Brasil x Japão — Copa 2026 (Jogo 76)
Escalações
- Alisson (GOL)
- Danilo
- Marquinhos
- Gabriel Magalhães
- Douglas Santos
- Bruno Guimarães
- Casemiro
- Lucas Paquetá
- Rayan
- Matheus Cunha
- Vinícius Júnior
- Zion Suzuki (GOL)
- Takehiro Tomiyasu
- Shogo Taniguchi
- Hiroki Ito
- Ritsu Doan
- Kaishu Sano
- Daichi Kamada
- Keito Nakamura
- Junya Ito
- Daizen Maeda
- Ayase Ueda
Num jogo que testou os nervos de toda uma nação, o Brasil derrotou o Japão por 2 a 1 de virada, com um gol de Gabriel Martinelli nos acréscimos, e avançou às oitavas de final da Copa do Mundo 2026. A vitória dramática manteve vivo o sonho do hexacampeonato — e veio em uma data simbólica: o aniversário do primeiro título mundial brasileiro, conquistado em 1958.

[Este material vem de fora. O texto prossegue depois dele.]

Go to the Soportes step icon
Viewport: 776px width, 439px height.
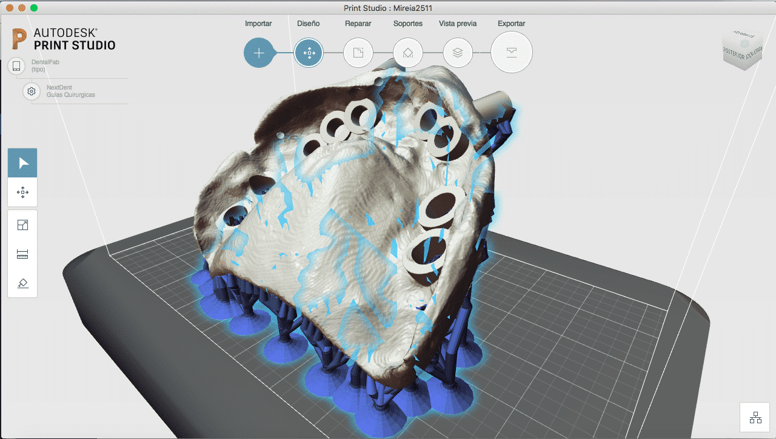408,53
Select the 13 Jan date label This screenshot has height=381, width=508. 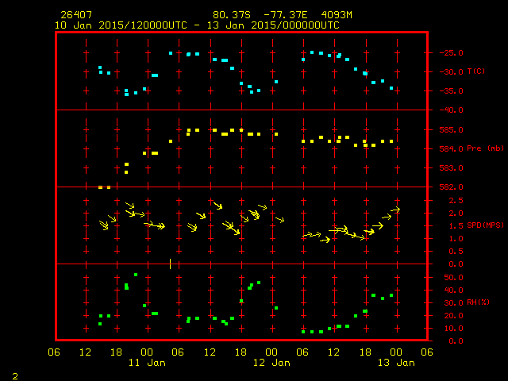point(394,363)
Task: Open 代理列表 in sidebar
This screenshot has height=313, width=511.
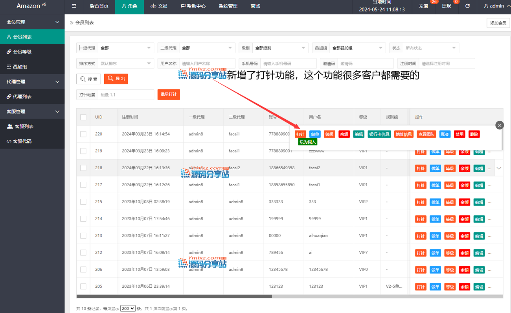Action: [x=22, y=96]
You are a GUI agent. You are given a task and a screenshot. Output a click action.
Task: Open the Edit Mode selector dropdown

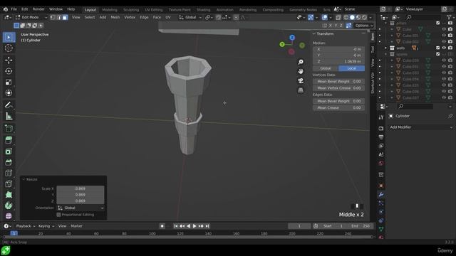(x=31, y=17)
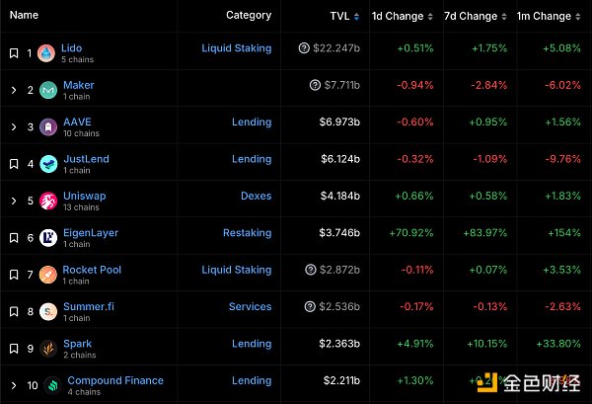The image size is (592, 404).
Task: Click the AAVE ghost logo
Action: coord(46,127)
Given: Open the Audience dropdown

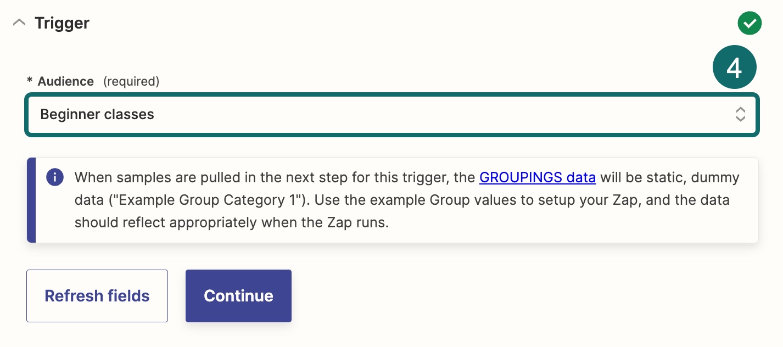Looking at the screenshot, I should click(x=392, y=114).
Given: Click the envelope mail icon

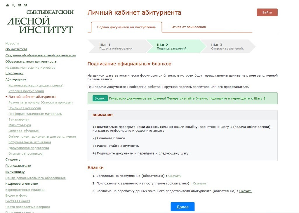Looking at the screenshot, I should coord(19,5).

O primeiro tempo foi um pesadelo amarelo. Aos 29 minutos, Kaishu Sano aproveitou um passe errado de Danilo, passou por Casemiro e bateu colocado para silenciar o NRG Stadium, que estava tomado por torcedores brasileiros. O Japão, com sua organização defensiva habitual em um 5-4-1 compacto, segurava a vantagem e frustrava um Brasil que tinha a posse de bola mas não encontrava espaços. O nervosismo era visível dentro e fora de campo.

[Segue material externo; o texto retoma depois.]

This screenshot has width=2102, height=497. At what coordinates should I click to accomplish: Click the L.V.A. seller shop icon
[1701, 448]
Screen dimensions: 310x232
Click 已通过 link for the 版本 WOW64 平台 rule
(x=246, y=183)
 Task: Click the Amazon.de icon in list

Carlo Ancelotti pediu paciência no intervalo, e o segundo tempo foi outra história. Aos 56 minutos, veio a redenção de Casemiro — criticado pela falha no gol japonês, o veterano subiu mais alto que a defesa e cabeceou para as redes após cruzamento perfeito de Gabriel Magalhães. O empate incendiou o jogo. Minutos depois, Vinícius Júnior quase virou com um lance individual genial, mas o goleiro Zion Suzuki fez a defesa da partida, mandando a bola na trave.

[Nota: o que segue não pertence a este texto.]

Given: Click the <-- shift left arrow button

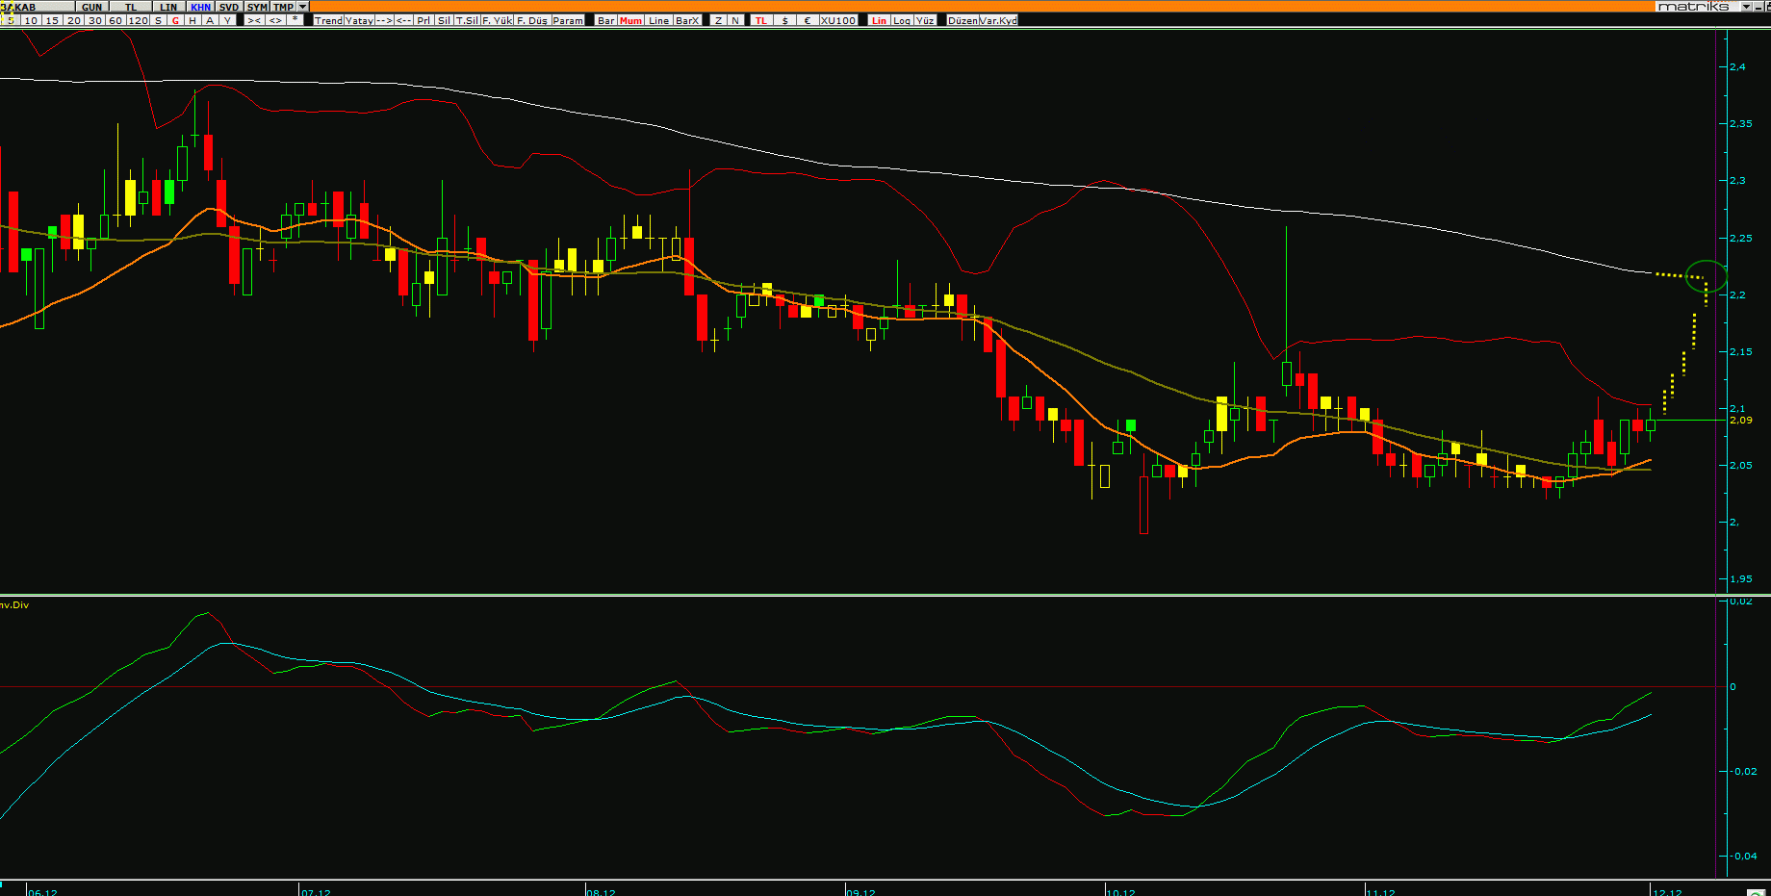Looking at the screenshot, I should [x=404, y=20].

O Brasil empurrava, o Japão resistia, e a prorrogação parecia inevitável. Ancelotti revelaria depois que Neymar entraria aos 105 minutos, na prorrogação. Mas não foi preciso: no sexto minuto dos acréscimos, Bruno Guimarães — melhor em campo — encontrou Gabriel Martinelli, que havia entrado no segundo tempo. O atacante tirou do goleiro e estufou a rede, desencadeando o delírio brasileiro em Houston.
A vitória, porém, deixou alertas. Pela segunda partida seguida, o meio-campo brasileiro foi exposto, e a indefinição sobre o melhor time titular persiste. Adversários mais fortes podem punir o início lento da equipe. Mas, no mata-mata, classificar é o que importa — e o Brasil seguiu em frente, agora rumo ao confronto contra o vencedor de Costa do Marfim x Noruega, no dia 5 de julho, em Nova York. Para o Japão, mais uma despedida dolorosa: o país lidera há três jogos eliminatórios de Copa e perdeu todos. Para o Brasil, a certeza de que terá de jogar muito mais para sonhar com a sexta estrela.